**EXTRACTO DE PÁGINA:**
El poblado, uno de los más antiguos de la bellísima Salta, exhibe su impronta colonial en medio de los Valles Calchaquíes. Historia, arquitectura y naturaleza, a tiro de piedra de Cafayate y de la espectacular Quebrada de las Flechas
Pepo Garay ESPECIAL PARA EL DIARIO
Acostado cerquita de Cafayate y de la espectacular Quebrada de las Flechas, en los escondrijos de la ruta 40 y de los Valles Calchaquíes, San Carlos es una joyita digna de ser descubierta. Acaso eclipsada por vecinos de semejante impronta, el pueblito propone no obstante material del bueno para el viajero, merced a un casco histórico de marcadas líneas coloniales, y un entorno natural al que casi no le hace falta presentación. Basta con informar que es parte del occidente de Salta y está todo dicho.
Otrora bastión realista, San Carlos presenta una fisonomía propia de épocas lejanas. Arquitectura española es la que brota en el plano sencillo y ameno, bien demarcado, protagonizado por casas de arcos, aberturas de madera y muros irrompibles. Danzan cómodos los tiempos viejos, mientras la plaza central define el ritmo tan quedo y bello, y referentes como el edificio municipal (con evidentes rasgos de cabildo) y la Iglesia de San Carlos Borromeo (nacida a principios del siglo XIX) brillan de lo lindo.
Lo mismo que las casonas antiquísimas y anónimas (muchas de ellas habitantes de la calle principal, la emotiva San Martín) y el Museo. Este último (que funciona en una construcción del siglo XVIII) resulta fundamental para enterarse de la riquísima historia de la aldea. Esa que nació el paso de los conquistadores allá por el 1500 y pico, y que fue hasta cuatro veces destruida por los aguerridos calchaquíes. Aquello, antes de que a partir del 1630 llegaran los jesuitas, instalando la misión de San Carlos de Borromeo. En fin, que son más de cinco los siglos de andanzas que carga el municipio en las espaldas. Lo aprecia el viajero. Y tanto.

**DATOS MOSTRADOS:**
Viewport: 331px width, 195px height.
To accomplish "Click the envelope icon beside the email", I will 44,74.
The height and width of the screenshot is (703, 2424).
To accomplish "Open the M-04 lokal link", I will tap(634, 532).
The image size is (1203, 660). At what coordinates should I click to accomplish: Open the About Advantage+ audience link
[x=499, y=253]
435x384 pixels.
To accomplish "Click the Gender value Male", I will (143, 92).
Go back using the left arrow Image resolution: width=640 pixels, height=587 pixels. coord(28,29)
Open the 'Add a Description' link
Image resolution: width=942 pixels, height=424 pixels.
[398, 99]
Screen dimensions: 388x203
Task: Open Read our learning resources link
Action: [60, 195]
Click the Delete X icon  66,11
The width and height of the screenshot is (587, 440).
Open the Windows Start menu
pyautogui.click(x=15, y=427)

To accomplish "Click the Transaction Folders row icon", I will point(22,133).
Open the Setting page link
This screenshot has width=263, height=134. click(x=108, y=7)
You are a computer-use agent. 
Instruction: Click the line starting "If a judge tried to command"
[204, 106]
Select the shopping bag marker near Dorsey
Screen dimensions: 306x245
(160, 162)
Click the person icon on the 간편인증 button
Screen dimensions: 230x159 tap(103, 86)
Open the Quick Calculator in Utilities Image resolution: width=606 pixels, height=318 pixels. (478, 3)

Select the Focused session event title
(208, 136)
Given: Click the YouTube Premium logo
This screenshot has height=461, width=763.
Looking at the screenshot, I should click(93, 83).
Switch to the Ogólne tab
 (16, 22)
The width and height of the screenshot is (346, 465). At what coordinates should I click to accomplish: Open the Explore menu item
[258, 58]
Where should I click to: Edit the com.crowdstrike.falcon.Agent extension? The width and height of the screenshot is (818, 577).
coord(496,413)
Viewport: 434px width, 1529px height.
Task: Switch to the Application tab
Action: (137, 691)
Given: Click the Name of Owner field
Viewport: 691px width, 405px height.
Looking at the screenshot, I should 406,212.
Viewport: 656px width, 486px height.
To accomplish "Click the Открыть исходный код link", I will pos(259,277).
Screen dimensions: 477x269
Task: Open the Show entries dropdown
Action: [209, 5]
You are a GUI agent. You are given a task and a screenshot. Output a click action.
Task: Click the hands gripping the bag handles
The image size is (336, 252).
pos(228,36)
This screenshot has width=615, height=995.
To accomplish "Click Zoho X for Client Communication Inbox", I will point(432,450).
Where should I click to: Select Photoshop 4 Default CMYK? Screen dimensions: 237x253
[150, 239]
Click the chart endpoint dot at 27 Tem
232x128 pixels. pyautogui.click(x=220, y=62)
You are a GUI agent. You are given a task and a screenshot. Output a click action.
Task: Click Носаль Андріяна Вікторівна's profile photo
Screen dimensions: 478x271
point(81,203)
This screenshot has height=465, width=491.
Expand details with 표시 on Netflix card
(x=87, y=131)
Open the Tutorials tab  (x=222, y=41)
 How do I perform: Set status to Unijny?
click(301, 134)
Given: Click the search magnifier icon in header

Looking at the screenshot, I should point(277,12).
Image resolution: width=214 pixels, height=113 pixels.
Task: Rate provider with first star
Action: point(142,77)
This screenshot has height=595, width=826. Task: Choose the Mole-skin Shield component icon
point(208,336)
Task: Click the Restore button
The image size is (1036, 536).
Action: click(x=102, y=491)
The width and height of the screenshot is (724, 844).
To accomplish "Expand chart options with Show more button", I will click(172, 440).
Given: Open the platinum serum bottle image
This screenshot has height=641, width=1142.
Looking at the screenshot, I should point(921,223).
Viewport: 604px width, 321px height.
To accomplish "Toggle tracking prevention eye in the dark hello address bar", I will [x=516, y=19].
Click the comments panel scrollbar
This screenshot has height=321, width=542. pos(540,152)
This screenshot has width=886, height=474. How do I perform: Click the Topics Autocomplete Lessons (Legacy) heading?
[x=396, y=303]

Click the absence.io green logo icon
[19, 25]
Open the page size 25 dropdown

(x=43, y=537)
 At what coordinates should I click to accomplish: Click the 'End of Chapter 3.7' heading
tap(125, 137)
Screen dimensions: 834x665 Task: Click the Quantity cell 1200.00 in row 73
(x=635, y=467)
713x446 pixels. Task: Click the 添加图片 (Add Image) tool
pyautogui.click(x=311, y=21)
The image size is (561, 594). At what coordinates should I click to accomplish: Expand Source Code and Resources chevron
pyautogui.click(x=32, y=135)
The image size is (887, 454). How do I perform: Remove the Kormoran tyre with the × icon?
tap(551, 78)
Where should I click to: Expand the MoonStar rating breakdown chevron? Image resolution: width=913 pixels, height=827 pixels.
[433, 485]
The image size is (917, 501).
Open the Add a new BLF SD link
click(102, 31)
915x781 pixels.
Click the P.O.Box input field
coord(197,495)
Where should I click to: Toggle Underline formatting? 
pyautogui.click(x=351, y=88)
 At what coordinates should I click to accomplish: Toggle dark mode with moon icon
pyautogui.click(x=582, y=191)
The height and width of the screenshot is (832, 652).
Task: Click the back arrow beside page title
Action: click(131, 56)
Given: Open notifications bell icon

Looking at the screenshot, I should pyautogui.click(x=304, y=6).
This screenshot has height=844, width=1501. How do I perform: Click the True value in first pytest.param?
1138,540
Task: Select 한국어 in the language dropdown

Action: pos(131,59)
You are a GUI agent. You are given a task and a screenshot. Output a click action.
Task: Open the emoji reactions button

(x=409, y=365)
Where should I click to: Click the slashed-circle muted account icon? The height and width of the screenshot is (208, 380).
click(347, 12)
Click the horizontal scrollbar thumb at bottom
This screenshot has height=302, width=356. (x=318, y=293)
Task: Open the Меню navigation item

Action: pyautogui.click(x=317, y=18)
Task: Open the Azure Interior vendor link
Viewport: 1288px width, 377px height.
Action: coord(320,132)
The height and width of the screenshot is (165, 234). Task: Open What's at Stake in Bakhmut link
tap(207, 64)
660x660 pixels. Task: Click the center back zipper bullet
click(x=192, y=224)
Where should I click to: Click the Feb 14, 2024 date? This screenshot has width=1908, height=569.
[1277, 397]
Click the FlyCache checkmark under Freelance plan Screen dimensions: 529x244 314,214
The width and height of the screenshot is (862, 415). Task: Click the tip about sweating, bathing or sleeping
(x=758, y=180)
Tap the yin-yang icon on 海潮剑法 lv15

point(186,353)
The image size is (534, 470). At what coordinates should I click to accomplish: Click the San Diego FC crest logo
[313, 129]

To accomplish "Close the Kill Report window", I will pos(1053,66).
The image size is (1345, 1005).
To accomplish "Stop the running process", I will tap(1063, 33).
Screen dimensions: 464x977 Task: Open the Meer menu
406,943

**QUÉ SE PIDE:**
**1)** Vuelve a escribir el fragmento del texto sobre San Carlos que va desde "El poblado, uno" hasta "está todo dicho.", este último incluido.
**2)** Responde según el texto sobre San Carlos:
(a) ¿Cuándo nació la Iglesia de San Carlos Borromeo?
(b) ¿De qué siglo es la construcción donde funciona el Museo?
(c) ¿A partir de qué año llegaron los jesuitas?
**3)** Prosigue el texto sobre San Carlos desde el punto en que termina.
El listado no tiene relación con el texto sobre San Carlos.

**RESPUESTAS:**
**1)**
El poblado, uno de los más antiguos de la bellísima Salta, exhibe su impronta colonial en medio de los Valles Calchaquíes. Historia, arquitectura y naturaleza, a tiro de piedra de Cafayate y de la espectacular Quebrada de las Flechas
Pepo Garay ESPECIAL PARA EL DIARIO
Acostado cerquita de Cafayate y de la espectacular Quebrada de las Flechas, en los escondrijos de la ruta 40 y de los Valles Calchaquíes, San Carlos es una joyita digna de ser descubierta. Acaso eclipsada por vecinos de semejante impronta, el pueblito propone no obstante material del bueno para el viajero, merced a un casco histórico de marcadas líneas coloniales, y un entorno natural al que casi no le hace falta presentación. Basta con informar que es parte del occidente de Salta y está todo dicho.

**2)**
(a) A principios del siglo XIX.
(b) Del siglo XVIII.
(c) A partir de 1630.

**3)**
Genera placer la caminata por el “centro”, en el diálogo con locales orgullosos de habitar “uno de los pueblo más antiguos de Salta”, como lo cuenta Manuel, un viejito muy criollo en los rasgos entre europeos y nativos. “¿Sabía usted que incluso estuvimos cerca de ser capital provincial?”, acota el don, y se le infla el pecho.
Opciones al natural
Pero también surgen emociones fuertes al deambular por las zonas aledañas. En tal sentido, hay que destacar sitios como el río Calchaquí (puro y vital), la cascada de Celia (bendecida de álamos), Peñas Blancas (antiguo emplazamiento de un cementerio indígena), el caserío de San Lucas (todavía más melancólico que su vecino) y un puñado de bodegas locales y sus respectivos viñedos. En todos los casos, el telón de fondo lo ponen las montañas, vírgenes, hermosas y delicadas, 100% calchaquíes.
Naturalmente, siempre estará al tentación de dirigirse a la Quebrada de las Flechas (40 kilómetros de ripio al norte) o a Cafayate (25 kilómetros de asfalto al sur). La primera, fabuloso pasadizo rocoso, corporiza una de las más impresionantes postales argentinas. Cafayate, en tanto, es según algunos entendidos la localidad más encantadora del suelo patrio.
En el medio está San Carlos. Con lo suyo, queda claro, también cautiva.